Different optimization problems could be modeled in many areas in our everyday life. With the particle swarm optimization algorithms, or more generally swarm intelligence, more effective applications or systems can be designed to solve real-world problems. The particle swarm optimization algorithm not only could be used in problem with explicit model, but also in problem with implicit model. With the applications in complex engineering or design problems, the strength and limitation of various particle swarm optimization algorithm could be revealed and interpreted.

Conclusion

After nearly a quarter century, the particle swarm optimization algorithm has gained a great reputation and a wide range of successful applications in evolutionary computation and swarm intelligence. Particle swarm optimization algorithm, which is modeled on the social behaviors observed in flocking birds, is a population-based stochastic algorithm. In this paper, the history development, the state-of-the-art, and the applications of the PSO algorithm are reviewed. In addition, the characteristics and issues of the PSO algorithm are also discussed from the evolution and learning perspectives. Every individual in the PSO algorithm is learning from itself and another particle with good fitness value. The search performance and convergence speed are affected by different learning strategies. PSO algorithm has been widely used to solve enormous real-word problems. The scheduling and data mining problems are used as illustrations on PSO solving real-world application problems.
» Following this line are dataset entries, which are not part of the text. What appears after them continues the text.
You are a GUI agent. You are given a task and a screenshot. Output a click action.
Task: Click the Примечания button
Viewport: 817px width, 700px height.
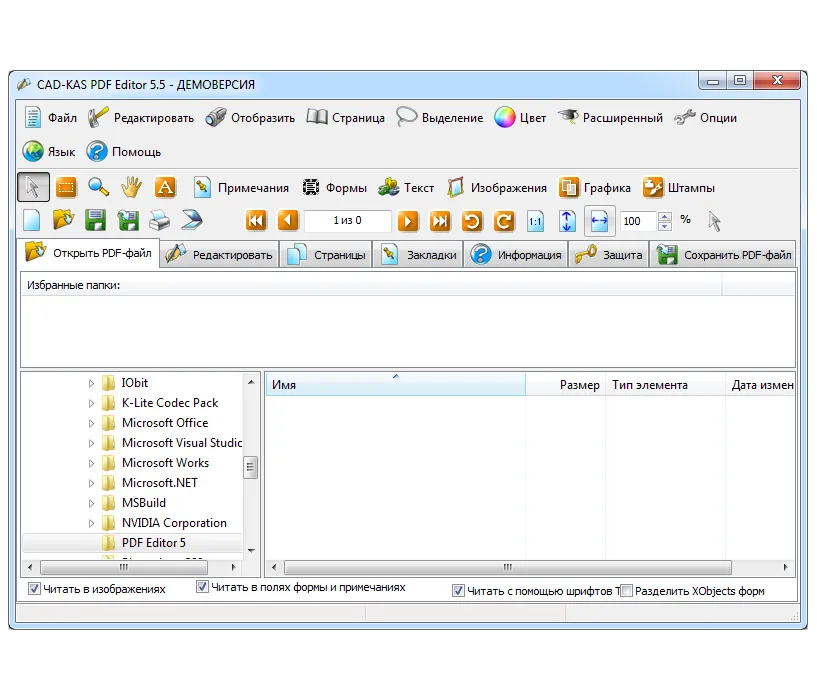tap(240, 188)
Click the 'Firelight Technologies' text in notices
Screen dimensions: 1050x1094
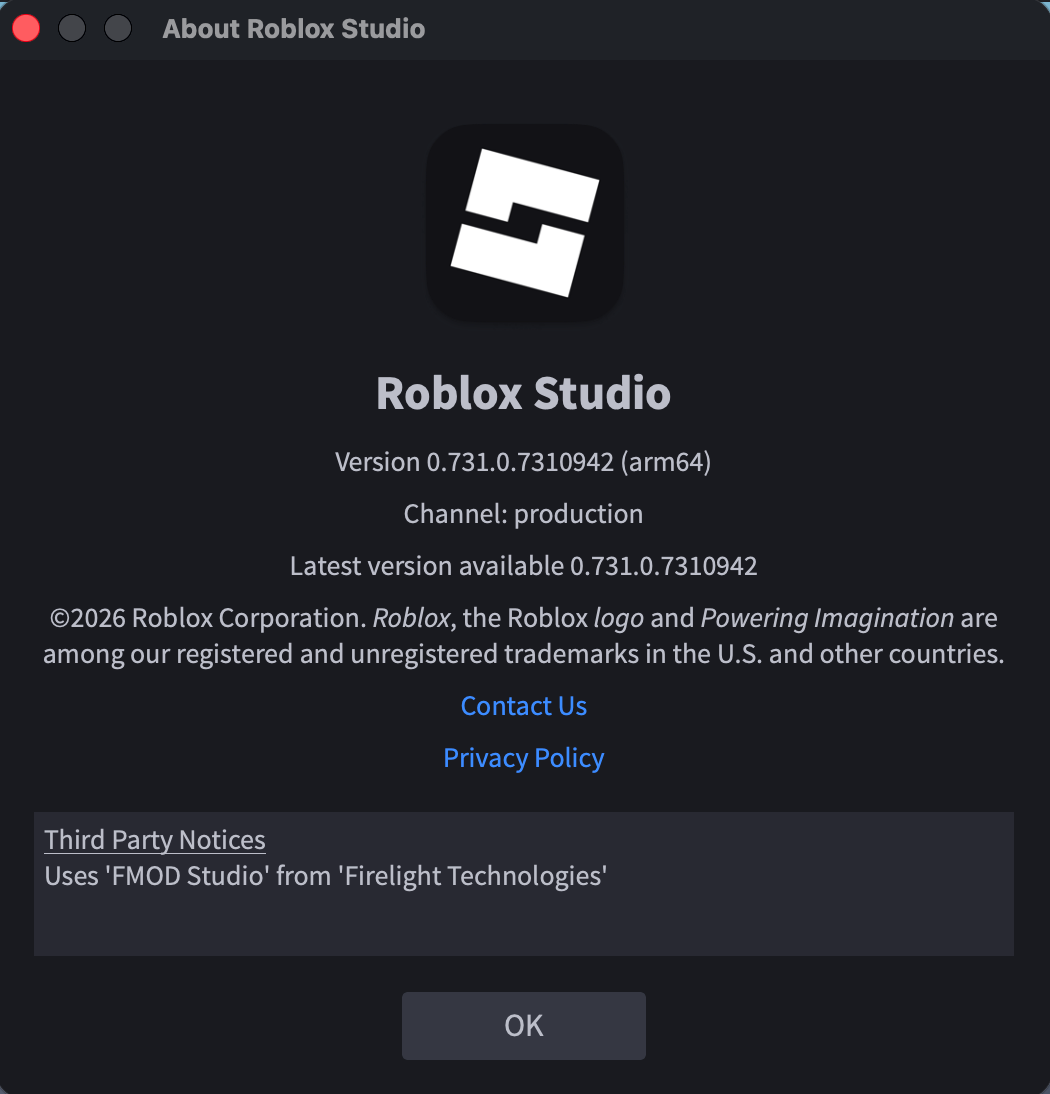(473, 876)
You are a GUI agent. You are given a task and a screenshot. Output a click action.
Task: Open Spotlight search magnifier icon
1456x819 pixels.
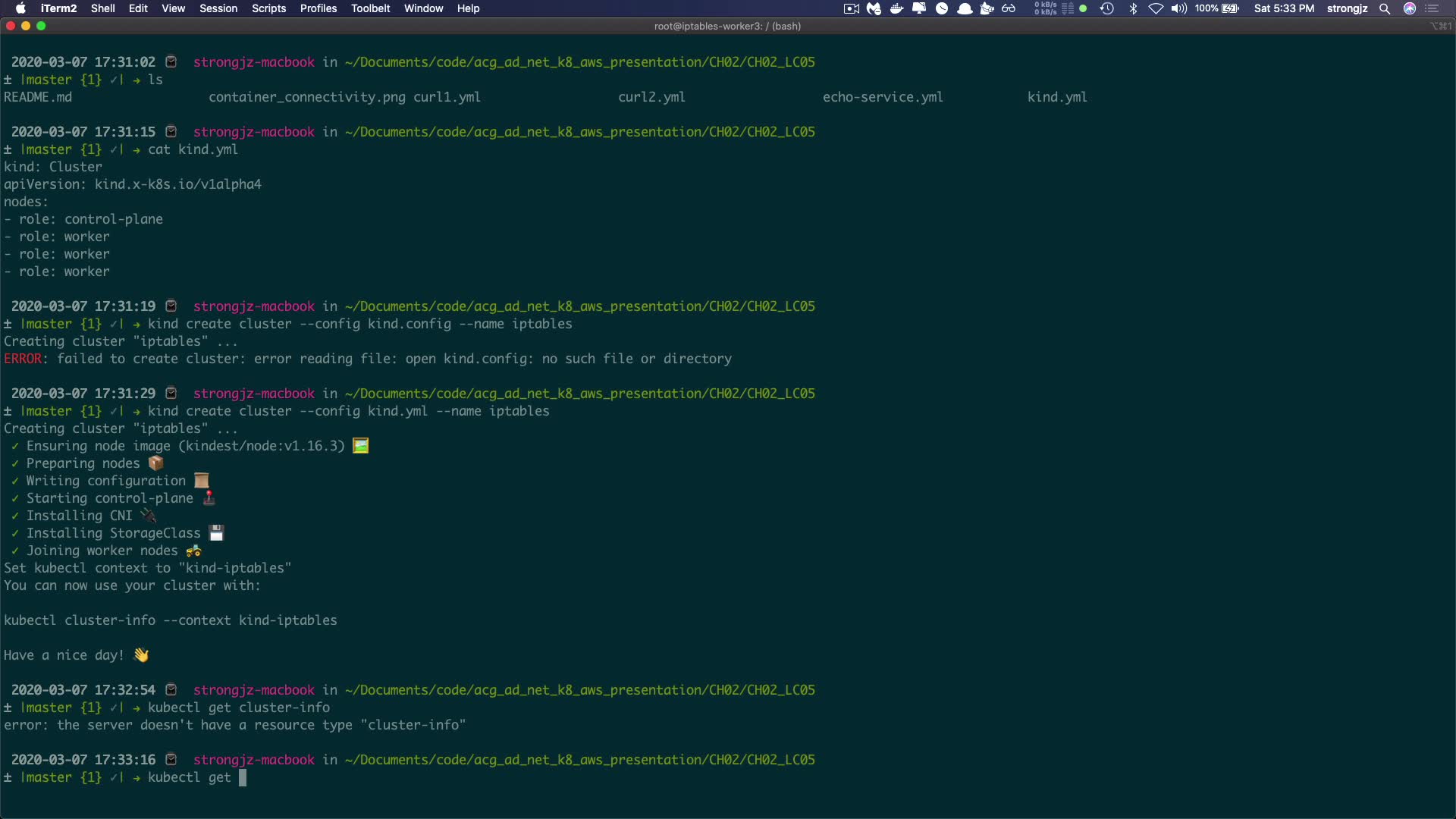point(1385,8)
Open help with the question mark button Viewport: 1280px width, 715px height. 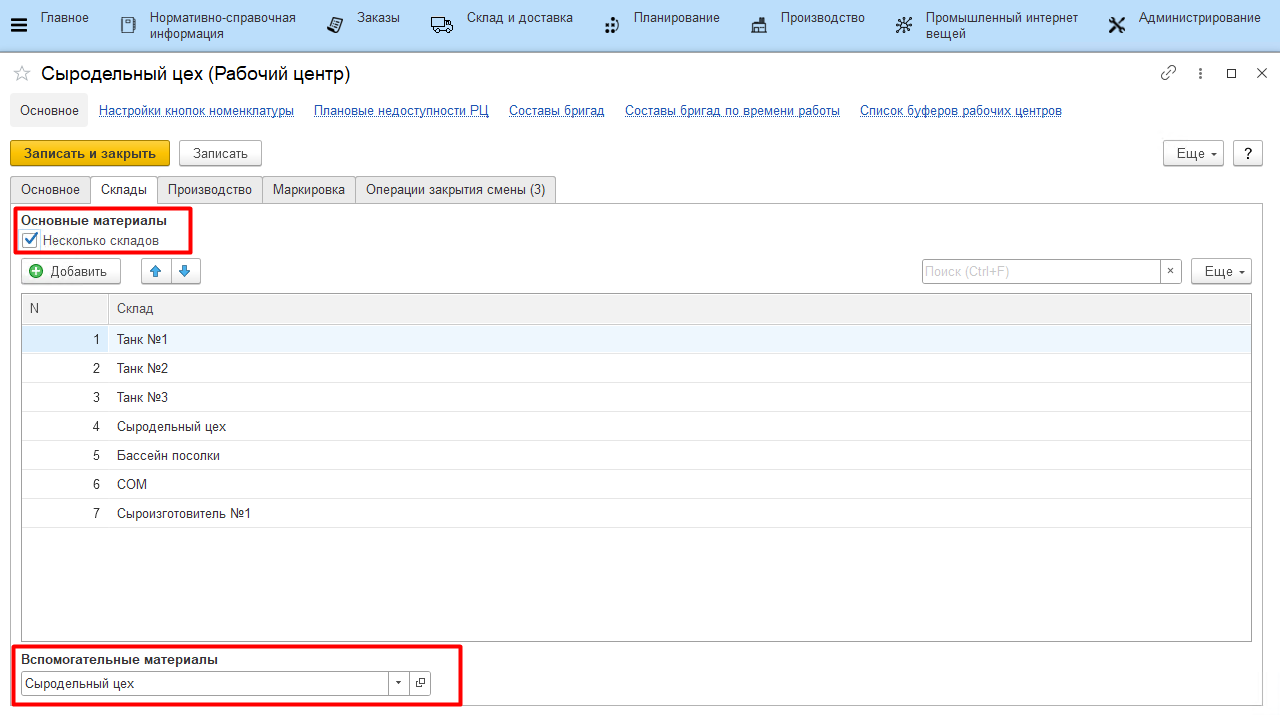1247,153
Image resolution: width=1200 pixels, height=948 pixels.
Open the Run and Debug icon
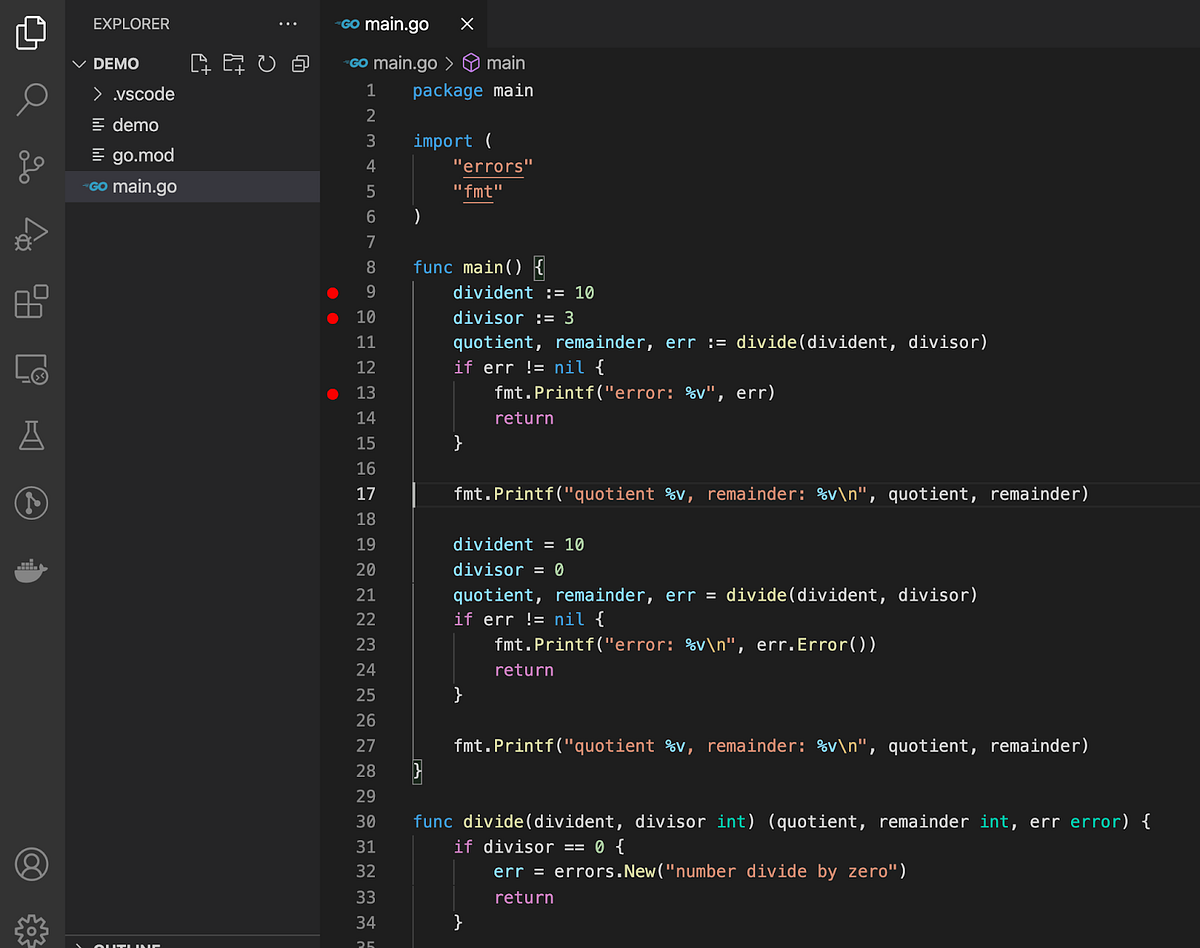[31, 235]
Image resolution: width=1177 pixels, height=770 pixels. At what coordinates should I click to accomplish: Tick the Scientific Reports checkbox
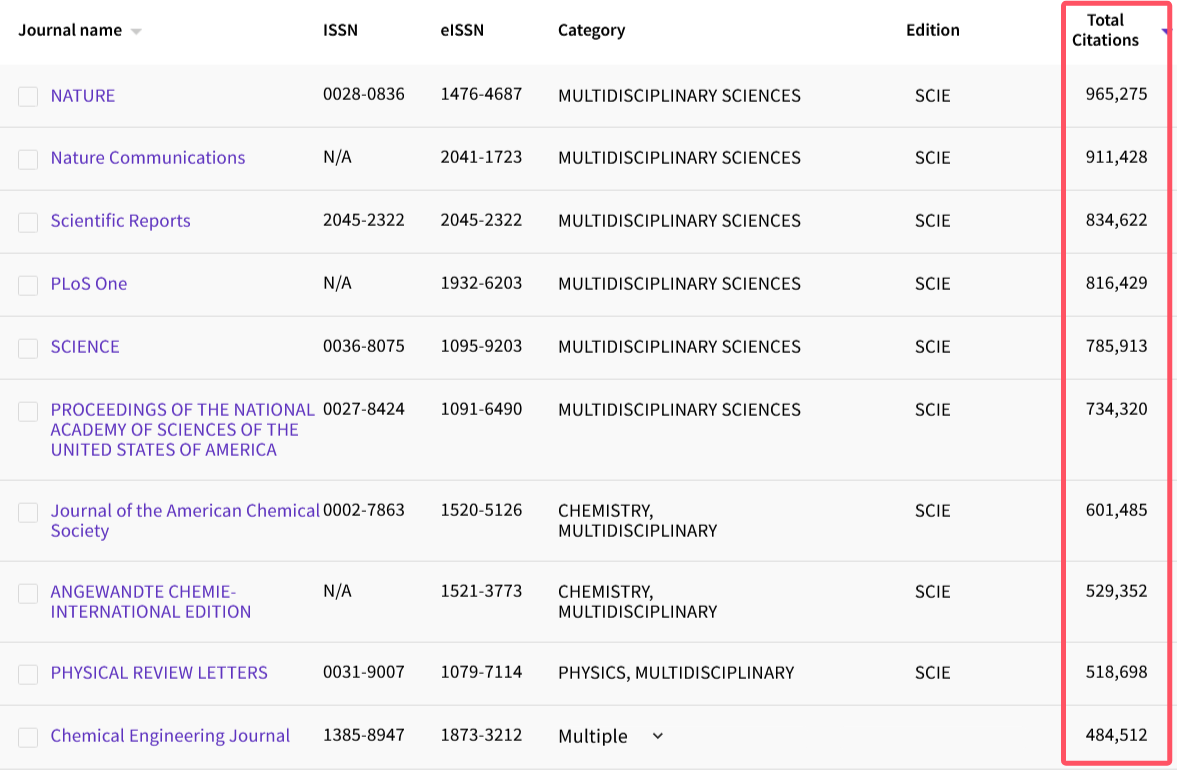coord(28,222)
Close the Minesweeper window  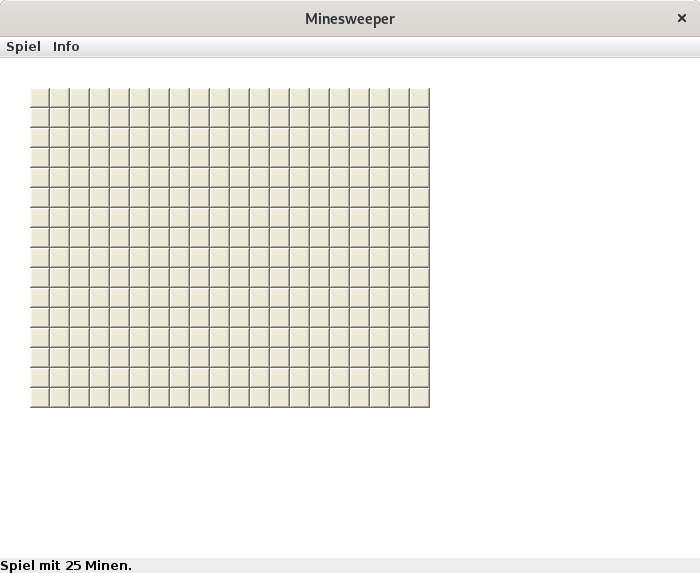[682, 18]
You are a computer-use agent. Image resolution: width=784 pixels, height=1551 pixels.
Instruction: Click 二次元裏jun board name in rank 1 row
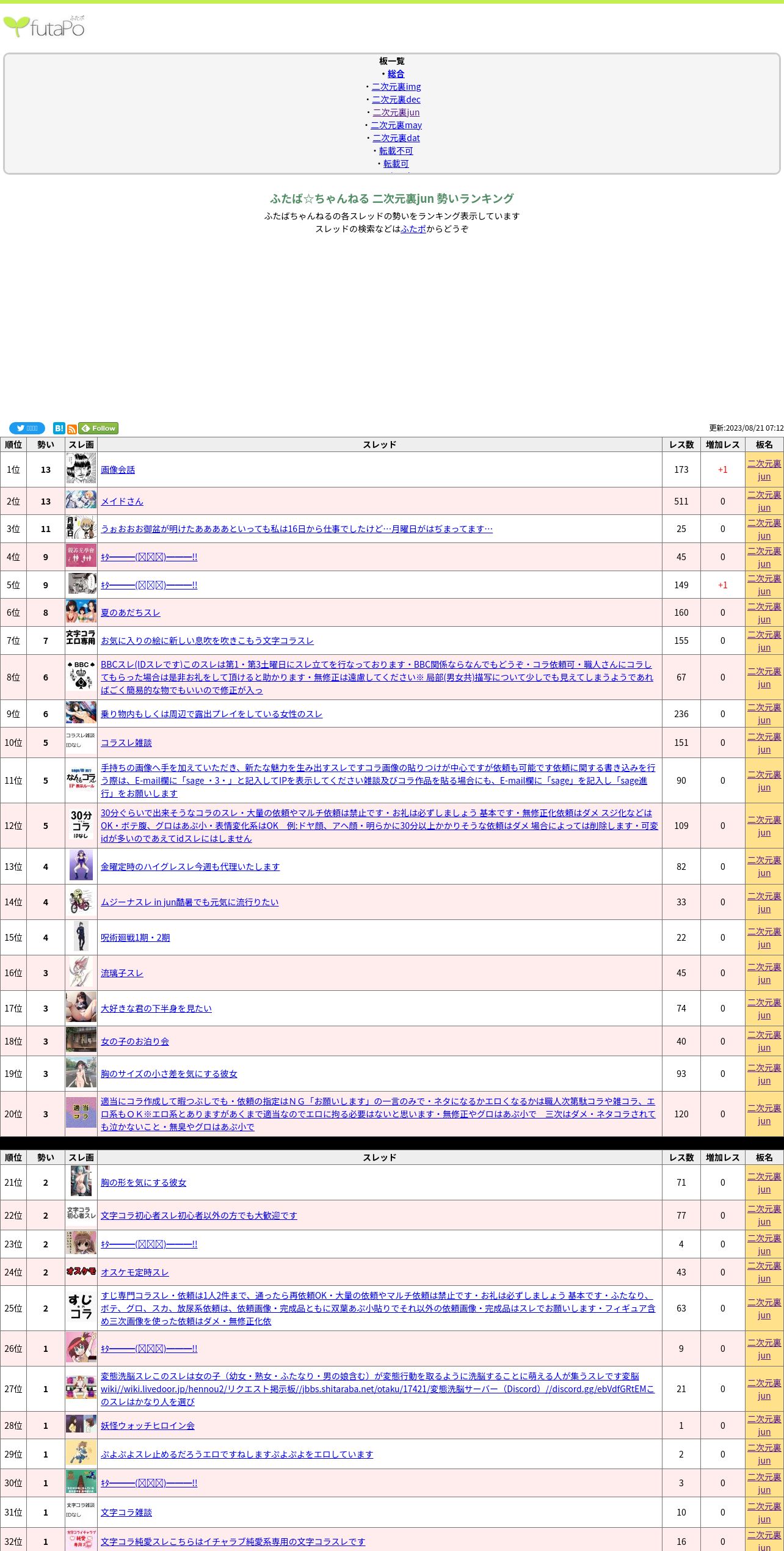(x=764, y=470)
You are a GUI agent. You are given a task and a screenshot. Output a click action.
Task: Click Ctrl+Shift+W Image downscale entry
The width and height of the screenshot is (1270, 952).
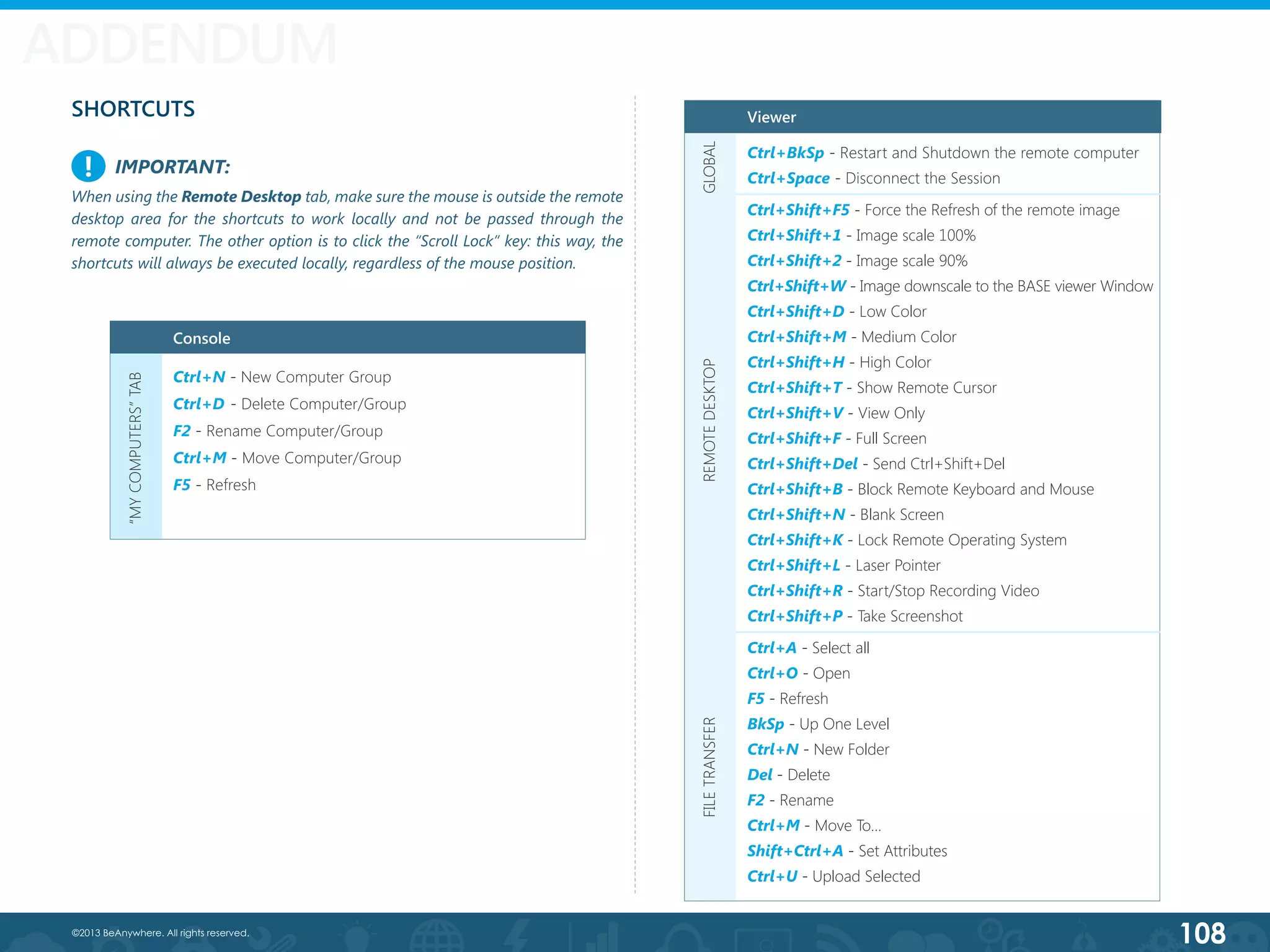[949, 286]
“Now this is not the end. It is not even the beginning of the end. But it is, perhaps, the end of the beginning.Footnote 2” Particle swarm optimization algorithm has been invented for a quarter century, it still could be researched in many disciplines. With the analysis of different evolution and learning strategies, particle swarm optimization algorithm could be utilized on solving more real-world application problems effectively, and the strength and limitation of various PSO algorithm could be revealed.